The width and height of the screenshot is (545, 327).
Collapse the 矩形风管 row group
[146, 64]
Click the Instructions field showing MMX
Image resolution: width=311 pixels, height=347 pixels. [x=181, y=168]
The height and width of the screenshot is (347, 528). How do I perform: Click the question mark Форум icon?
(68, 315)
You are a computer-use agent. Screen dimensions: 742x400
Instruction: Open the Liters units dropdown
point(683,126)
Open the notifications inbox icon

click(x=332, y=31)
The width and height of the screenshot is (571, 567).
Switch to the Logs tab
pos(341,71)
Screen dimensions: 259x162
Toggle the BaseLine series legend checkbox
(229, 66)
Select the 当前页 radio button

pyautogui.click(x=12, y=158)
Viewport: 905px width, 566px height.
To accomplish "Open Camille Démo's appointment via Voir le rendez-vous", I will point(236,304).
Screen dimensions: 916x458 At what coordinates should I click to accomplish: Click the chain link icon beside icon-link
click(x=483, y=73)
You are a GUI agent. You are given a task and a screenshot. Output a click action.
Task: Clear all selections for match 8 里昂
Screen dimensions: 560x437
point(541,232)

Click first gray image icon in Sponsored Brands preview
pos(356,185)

· · · · · · ·

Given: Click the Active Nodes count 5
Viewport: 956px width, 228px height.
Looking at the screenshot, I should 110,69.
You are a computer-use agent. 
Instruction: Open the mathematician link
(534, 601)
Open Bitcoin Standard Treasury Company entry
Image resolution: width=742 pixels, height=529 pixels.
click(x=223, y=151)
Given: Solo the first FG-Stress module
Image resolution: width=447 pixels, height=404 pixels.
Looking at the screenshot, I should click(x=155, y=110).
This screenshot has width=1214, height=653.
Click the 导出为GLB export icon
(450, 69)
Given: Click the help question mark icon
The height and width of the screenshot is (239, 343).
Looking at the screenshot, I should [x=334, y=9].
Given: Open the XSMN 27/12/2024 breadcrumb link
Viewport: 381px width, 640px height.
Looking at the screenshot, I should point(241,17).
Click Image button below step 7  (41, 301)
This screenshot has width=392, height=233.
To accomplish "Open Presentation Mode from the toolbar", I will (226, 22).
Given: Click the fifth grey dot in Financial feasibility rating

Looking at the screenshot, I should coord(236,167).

· · · · · · ·

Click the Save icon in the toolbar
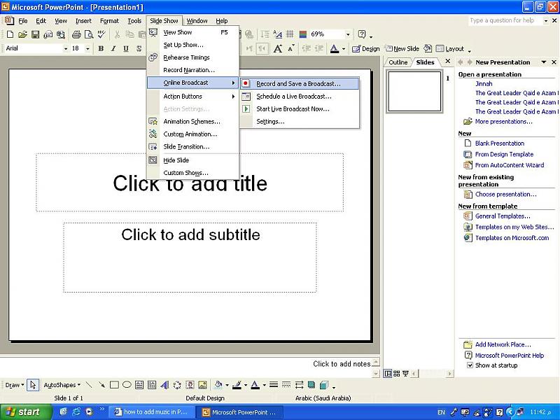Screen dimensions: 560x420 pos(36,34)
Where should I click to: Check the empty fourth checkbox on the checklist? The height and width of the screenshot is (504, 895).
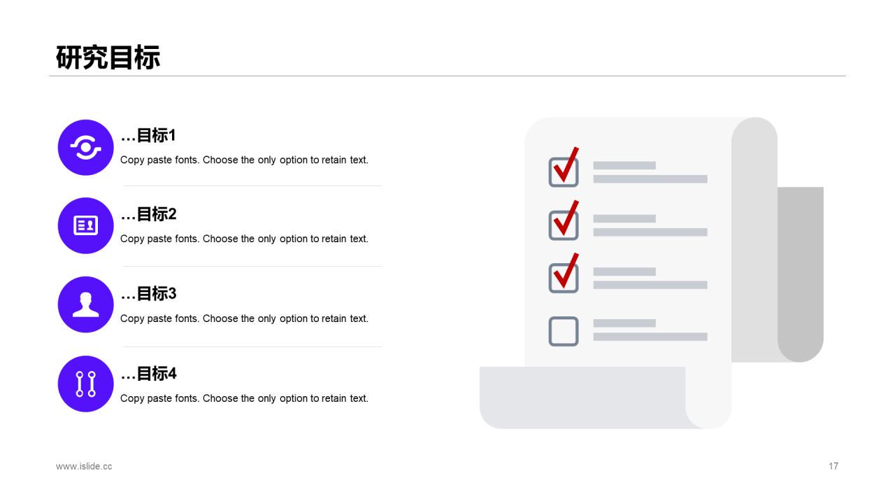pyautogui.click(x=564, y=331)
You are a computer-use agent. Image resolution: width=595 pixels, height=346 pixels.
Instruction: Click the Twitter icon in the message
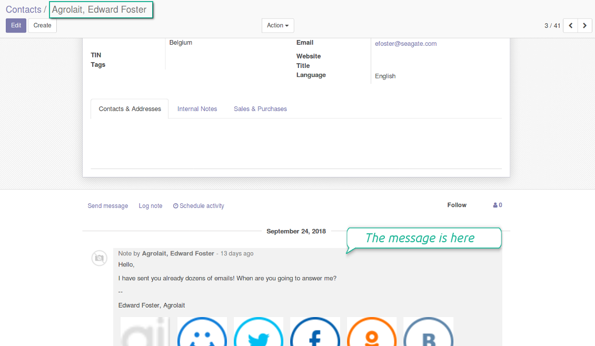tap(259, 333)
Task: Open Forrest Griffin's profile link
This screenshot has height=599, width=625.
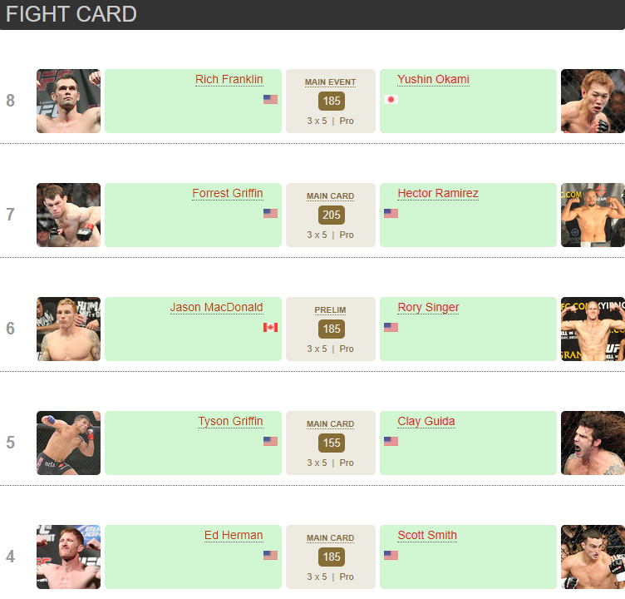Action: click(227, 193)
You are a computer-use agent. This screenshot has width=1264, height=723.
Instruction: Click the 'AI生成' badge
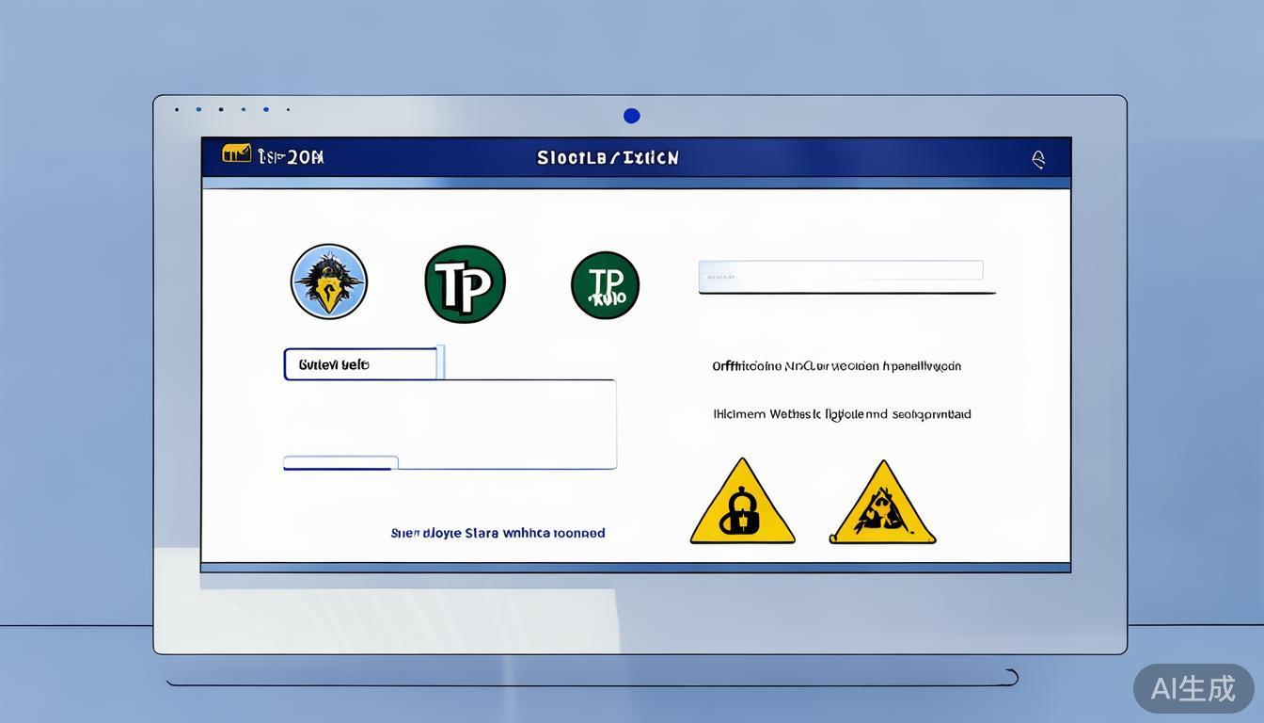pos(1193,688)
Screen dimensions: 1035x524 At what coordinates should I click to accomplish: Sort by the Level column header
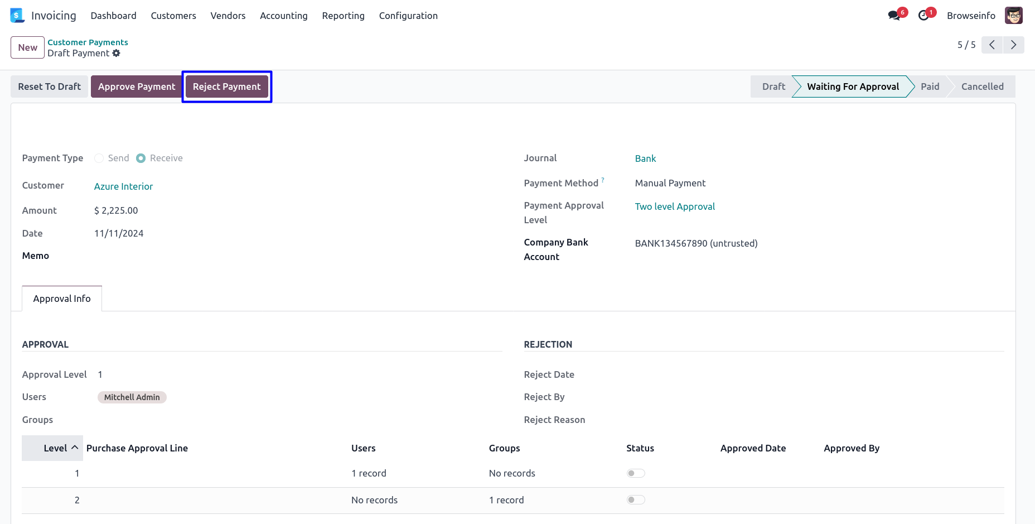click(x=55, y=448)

· · · · · · ·

### WORK TO COMPLETE
Would you output only the span of the records above that opens with the line containing "You are a computer-use agent. Image" and closes with the line containing "You are a computer-use agent. This", ends included and pictures dropped?

### SOLUTION TO THIS TASK
You are a computer-use agent. Image resolution: width=595 pixels, height=346 pixels.
Instruction: Click the Twitter icon in the message
tap(259, 333)
Task: Open Forrest Griffin's profile link
This screenshot has height=599, width=625.
Action: click(227, 193)
You are a computer-use agent. This screenshot has width=1264, height=723.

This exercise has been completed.